The paper introduces molecular neural fields, a vector-valued implicit representation f: R^3 -> R^d for molecules that complements graph- and surface-based representations. It uses modulated periodic activations to enable high-fidelity, resolution-independent representations and demonstrates two proof-of-concept architectures: an auto-decoder for parametrization and super-resolution of a protein–ligand complex, and an auto-encoder for embedding molecular volumes in latent space. On datasets including a protein–ligand complex (e.g., PDB 6EGA) and the FreeSolv data set, it reports reconstruction and upscaling PSNRs (38.5 and 27.2) and shows latent encodings capture shape and physicochemical properties, enabling latent interpolation between conformers.
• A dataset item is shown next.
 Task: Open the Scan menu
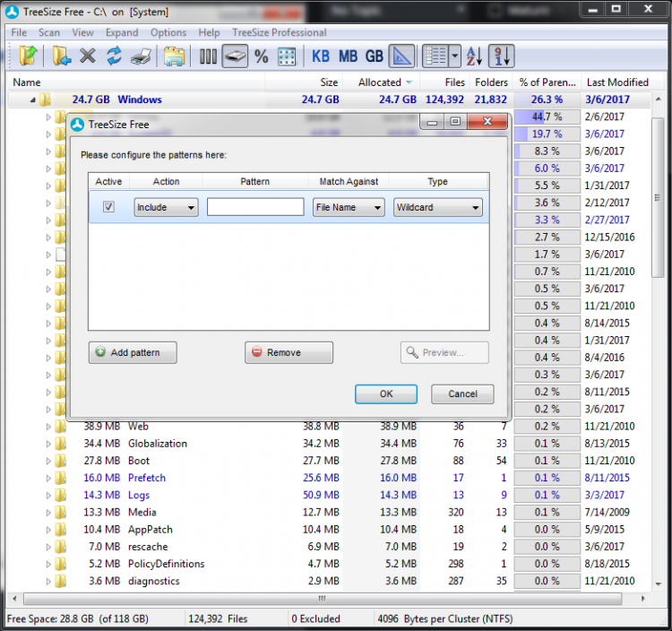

The framework holds promise for learning directly from electron density maps and integrating diverse molecular information, with public code available for broader use.

Abstract

Molecules have various computational representations, including numerical descriptors, strings, graphs, point clouds, and surfaces. Each representation method enables the application of various machine learning methodologies from linear regression to graph neural networks paired with large language models. To complement existing representations, we introduce the representation of molecules through vector-valued functions, or -dimensional vector fields, that are parameterized by neural networks, which we denote molecular neural fields. Unlike surface representations, molecular neural fields capture external features and the hydrophobic core of macromolecules such as proteins. Compared to discrete graph or point representations, molecular neural fields are compact, resolution independent and inherently suited for interpolation in spatial and temporal dimensions. These properties inherited by molecular neural fields lend themselves to tasks including the generation of molecules based on their desired shape, structure, and composition, and the resolution-independent interpolation between molecular conformations in space and time. Here, we provide a framework and proofs-of-concept for molecular neural fields, namely, the parametrization and superresolution reconstruction of a protein-ligand complex using an auto-decoder architecture and the embedding of molecular volumes in latent space using an auto-encoder architecture.

Paper Structure

This paper contains 6 sections, 1 equation, 4 figures.

Figures (4)

  • Figure 1: Upper row: Workflow and architecture overview of the presented methodology. For a given input molecule, a vector-valued function is computed and sampled on a 3D grid. Based on these samples, a neural network is trained that parametrizes the molecule using a modulated synthesis network with sine activations introduced by mehtaModulatedPeriodicActivations2021. Lower row: Based on the above workflow and architecture, a protein-ligand complex is encoded and parameterized by a modulated neural network in an auto-decoder setting. The two rightmost images show the reconstruction of the ligand and protein using the learned latent.
  • Figure 2: Super-resolution decoding of protein-ligand complex (separated channels). The top row (a, b) shows a density plot with a resolution $32\times32\times32$. The middle row (c, d) shows the up-scaled version with a resolution of $128\times128\times128$. The bottom row (e, f) shows the ground truth at a resolution of $128\times128\times128$. The peak signal-to-noise ratio of the up-scaled version and the ground truth is 75.7.
  • Figure 3: Embedding of molecular neural field latents of the FreeSolv data set. The scatter plots are colored by the Wildman--Crippen molar revlectivity value (MolMR), the exact molecular weight (ExactMolWt), the topological polar surface area (TPSA), the Wildman--Crippen LogP value (MolLogP), the number of rotatable bonds (NumRotatableBonds), and the hydration free energy. The hydration free energy was provided with the FreeSolv data set, all other values were calculated using RDKit. On visual inspection, the plots show that the latent space is meaningful in terms of molecular structure and shape.
  • Figure 4: Smoothly interpolating between two molecules parametrized by the auto-encoder trained on the FreeSolv data set.